My current research focuses on modelling the diversification of species and traits at a macroevolutionary scale. I am particularly interested in how we can use information on the phylogenetic relationships among species to infer how present day biodiversity has arisen over time and ask:

  • How and why do lineages and traits diversify?
  • What are the consequences of varying tempo and mode of lineage and trait evolution for temporal and spatial patterns of diversity

This work is funded by an ERC Consolidator grant and a Royal Society University Research Fellowship. More about the groups current work can be found on the Projects page.

Past work


redphalaropeMy PhD research, supervised by Tamás Székely, focused on sexual conflict over parental care in shorebirds. Shorebirds are great for studying parental care and breeding systems because they have such a range of behaviour across species. The photo is a red phalarope, a polyandrous species where the male provides all of the parental care. Within only a few metres of a red phalarope nest in the Arctic tundra you could find mongamous dunlin or polygynous pectoral sandpipers.

The role of sexual conflict has until recently received scant attention in the context of parental care but offers a fresh insight into the evolution of breeding systems.

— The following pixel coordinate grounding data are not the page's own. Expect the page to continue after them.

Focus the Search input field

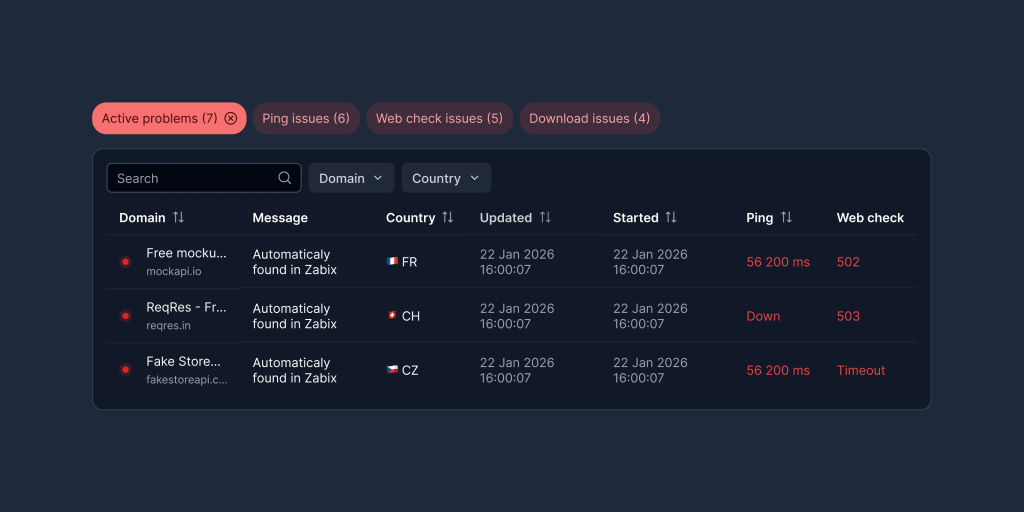[190, 178]
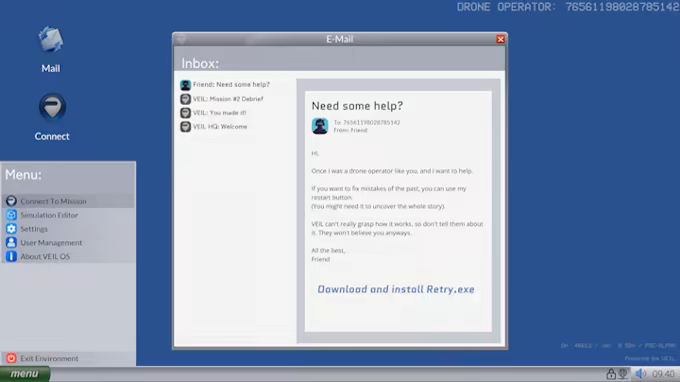Screen dimensions: 680x382
Task: Toggle the green menu button
Action: pyautogui.click(x=25, y=374)
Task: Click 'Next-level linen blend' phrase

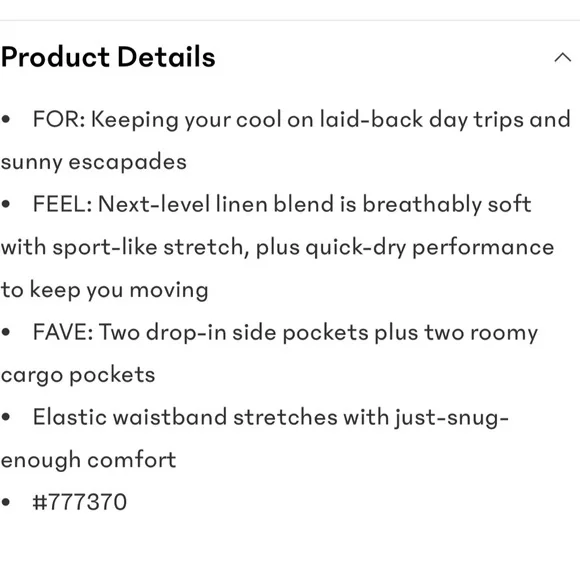Action: click(216, 204)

Sexual conflict theory predicts a feedback between parental care and mating behaviour; using the first complete supertree phylogeny of shorebirds and a maximum likelihood comparative method, I found that such a feedback does exist. Furthermore, the outcomes of conflict over care are constrained by the demands of young. There is also evidence from field observations and experiments that indicate that conflict is a key factor in determining breeding system evolution (see my recent review paper with Tamás Székely and John Reynolds).

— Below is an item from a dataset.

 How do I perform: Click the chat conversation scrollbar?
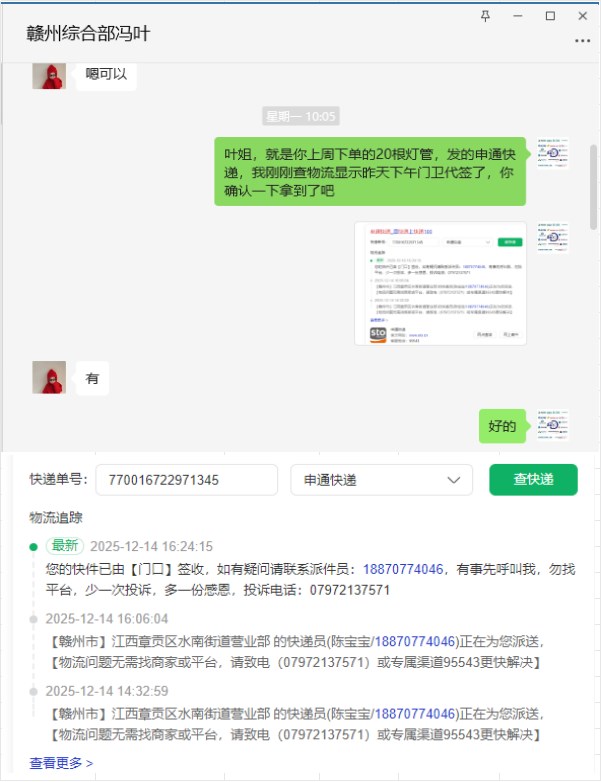coord(593,187)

I am also interested in the factors that have driven recent population declines in many shorebird species. Among North American shorebirds, we (with Tamás Székely and Rick Lanctot) have shown that species that migrate using continental routes (rather than coastal or oceanic routes) are more likely to be in decline (get the paper here). We are now investigating population declines on a global scale.

In 2003 I spent the summer in Barrow, Alaska helping out with a USFWS breeding shorebird survey with Rick Lanctot, recordings and photos from the field season are on this website, produced by Kathy Turco.


Avian Diversity Hotspots

My first postdoc was with the Avian Diversity Hotspots Consortium (ADHoC), a collaborative research team including David Orme (Imperial College), Richard Davies (then U. Sheffield, now UEA), Valerie Olson (Institute of Zoology), Tim Blackburn (then U. Birmingham, now UCL), Ian Owens (then Imperial, now NHM), Kevin Gaston (then U. Sheffield, now U. Exeter) and Peter Bennett (then Institute of Zoology, now DICE).

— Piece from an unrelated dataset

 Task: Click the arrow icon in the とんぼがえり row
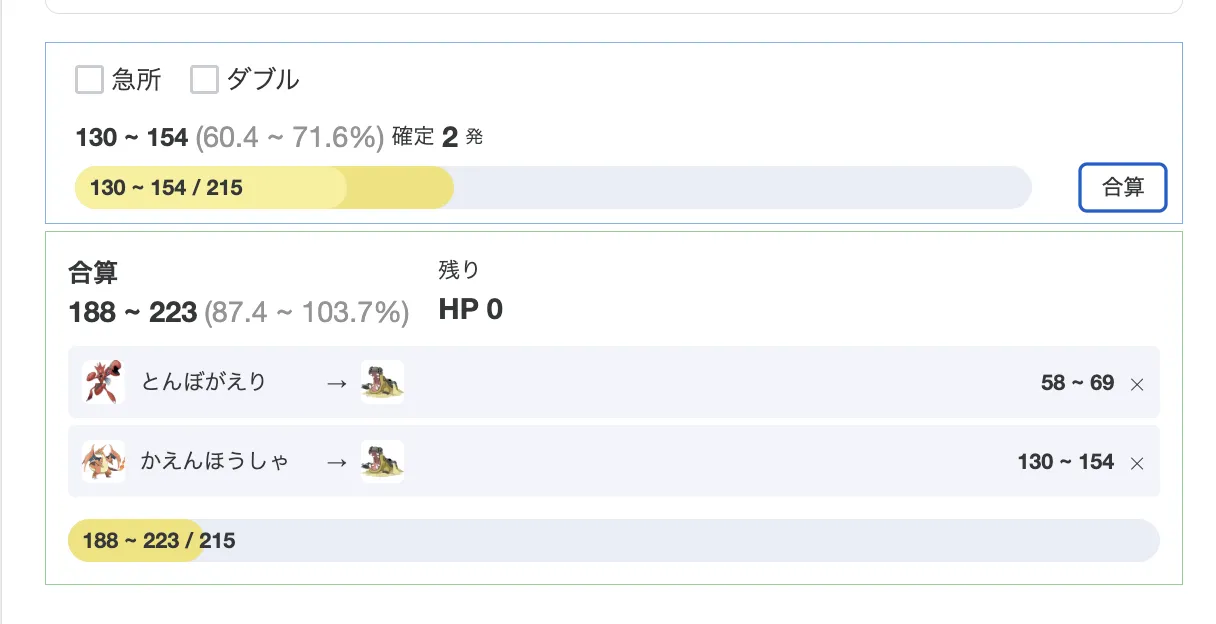point(335,382)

The group compiled data on the breeding ranges to generate the first diversity maps of all of the world’s extant birds. We used these to test hypotheses about latitudinal diversity gradients in taxonomic richness (Thomas et al. 2008, Phillimore et al. 2008, Davies et al. 2007 Storch et al. 2006), range size (Orme et al. 2006), beta diversity (Gaston et al. 2007), body size (Olson et al. 2009) and threat (Davies et al. 2006) as well as assessing congruence between indices of richness of birds, mammals, and amphibians (Grenyer et al. 2006).